Google Agent Development Kit Integration
Full observability for Google ADK agents. Capture Gemini model calls, function calls, and multi-turn conversations with automatic instrumentation.
Google ADK >= 0.1.0GeminiFunction CallingMulti-Turn
Installation
Terminal
pip install turingpulse_sdk turingpulse_sdk_google_adk google-adkQuick Start
1. Initialize & Instrument
setup.py
from turingpulse_sdk import init, TuringPulseConfig
from turingpulse_sdk_google_adk import instrument_google_adk
# Initialize TuringPulse
init(TuringPulseConfig(
api_key="sk_live_your_api_key",
workflow_name="my-project",
))
# Enable auto-instrumentation for Google ADK
instrument_google_adk()2. Use Google ADK Normally
main.py
from google.adk.agents import Agent
from google.adk.runners import Runner
from google.adk.sessions import InMemorySessionService
agent = Agent(
name="weather_agent",
model="gemini-2.0-flash",
description="An agent that provides weather information.",
instruction="You help users with weather queries.",
)
session_service = InMemorySessionService()
runner = Runner(agent=agent, app_name="weather-app", session_service=session_service)
# Create a session and run - traces are captured automatically
session = await session_service.create_session(app_name="weather-app", user_id="user-1")

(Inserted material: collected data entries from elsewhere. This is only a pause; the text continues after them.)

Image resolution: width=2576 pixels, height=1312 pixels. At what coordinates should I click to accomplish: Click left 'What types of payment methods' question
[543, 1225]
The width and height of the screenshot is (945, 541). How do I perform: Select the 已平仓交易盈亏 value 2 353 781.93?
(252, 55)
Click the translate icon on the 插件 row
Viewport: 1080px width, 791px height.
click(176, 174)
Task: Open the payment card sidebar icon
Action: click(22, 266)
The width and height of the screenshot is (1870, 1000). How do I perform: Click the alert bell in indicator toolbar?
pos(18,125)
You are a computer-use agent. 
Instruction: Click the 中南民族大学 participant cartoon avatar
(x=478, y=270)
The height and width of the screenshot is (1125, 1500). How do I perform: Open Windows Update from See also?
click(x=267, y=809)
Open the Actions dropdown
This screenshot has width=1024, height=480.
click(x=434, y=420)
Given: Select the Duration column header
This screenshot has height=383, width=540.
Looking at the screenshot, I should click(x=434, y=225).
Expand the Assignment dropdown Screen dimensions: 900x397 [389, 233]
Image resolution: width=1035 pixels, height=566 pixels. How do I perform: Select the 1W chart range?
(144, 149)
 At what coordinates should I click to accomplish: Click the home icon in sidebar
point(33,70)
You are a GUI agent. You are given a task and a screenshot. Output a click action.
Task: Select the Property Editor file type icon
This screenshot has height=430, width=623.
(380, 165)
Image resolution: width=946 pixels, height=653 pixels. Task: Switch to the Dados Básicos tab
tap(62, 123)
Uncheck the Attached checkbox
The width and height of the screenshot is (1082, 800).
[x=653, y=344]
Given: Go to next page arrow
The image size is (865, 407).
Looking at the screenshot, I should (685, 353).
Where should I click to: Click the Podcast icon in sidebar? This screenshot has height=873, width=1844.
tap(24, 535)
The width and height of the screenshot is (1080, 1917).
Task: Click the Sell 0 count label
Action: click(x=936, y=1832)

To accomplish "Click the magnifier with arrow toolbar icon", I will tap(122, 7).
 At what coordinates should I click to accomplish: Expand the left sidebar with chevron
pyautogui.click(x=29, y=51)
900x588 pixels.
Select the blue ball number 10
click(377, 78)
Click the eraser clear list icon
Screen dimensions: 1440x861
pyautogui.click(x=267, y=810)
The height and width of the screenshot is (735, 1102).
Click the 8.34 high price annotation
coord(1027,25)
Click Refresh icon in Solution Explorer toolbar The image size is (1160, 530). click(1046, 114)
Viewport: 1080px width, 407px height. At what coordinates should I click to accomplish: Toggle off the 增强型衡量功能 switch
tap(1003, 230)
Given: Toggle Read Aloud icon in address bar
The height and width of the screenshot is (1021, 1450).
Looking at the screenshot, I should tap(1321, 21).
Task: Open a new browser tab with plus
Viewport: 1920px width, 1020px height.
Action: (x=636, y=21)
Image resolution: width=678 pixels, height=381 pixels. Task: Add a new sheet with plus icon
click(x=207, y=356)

async for event in runner.run_async(
user_id="user-1",
session_id=session.id,
new_message="What's the weather in London?",
):
if event.content:
print(event.content.parts[0].text)ℹ️
Zero Code Changes
Once auto-instrumentation is enabled, all Google ADK agent runs, Gemini calls, and function invocations are automatically traced.
What Gets Captured
| Data Point | Description | Example |
|---|---|---|
| Agent Runs | Full trace for each agent execution | runner.run_async(new_message="...") |
| Gemini Calls | Model name, generation config, safety settings | gemini-2.0-flash, temp=0.9 |
| Function Calls | Tool/function invocations with arguments and results | get_weather(city='London') |
| Multi-Turn Conversations | Session history and conversation context | session_id: abc123, turns: 5 |
| Token Usage | Input and output token counts per call | prompt: 200, completion: 120 |
| Latency | End-to-end and per-step timing | total: 1800ms, model: 1200ms |
| Errors | Exceptions with context and retry information | ResourceExhausted: quota exceeded |
Advanced Configuration
config.py
from turingpulse_sdk import KPIConfig
from turingpulse_sdk_google_adk import instrument_google_adk
run = instrument_google_adk(
agent,
name="google-adk-service",
model="gemini-2.0-flash",
provider="google",
kpis=[
KPIConfig(kpi_id="latency_ms", use_duration=True, alert_threshold=8000),
KPIConfig(kpi_id="tokens", alert_threshold=8000, comparator="gt"),
],
)Function Calling
functions.py
from google.adk.tools import FunctionTool
def get_weather(city: str) -> dict:
"""Get the current weather for a city."""
return {"city": city, "temp_f": 72, "condition": "Sunny"}
def search_flights(origin: str, destination: str, date: str) -> dict:
"""Search for available flights."""
return {"flights": [{"airline": "UA", "price": 450}]}
weather_tool = FunctionTool(func=get_weather)
flights_tool = FunctionTool(func=search_flights)
agent = Agent(
name="travel_agent",
model="gemini-2.0-flash",
description="A travel planning agent.",
instruction="Help users plan their trips.",
tools=[weather_tool, flights_tool],
)
# Function calls are automatically captured with inputs, outputs, and timing💡
Multi-Agent Support
Google ADK supports multi-agent architectures. TuringPulse traces the full delegation chain across parent and child agents.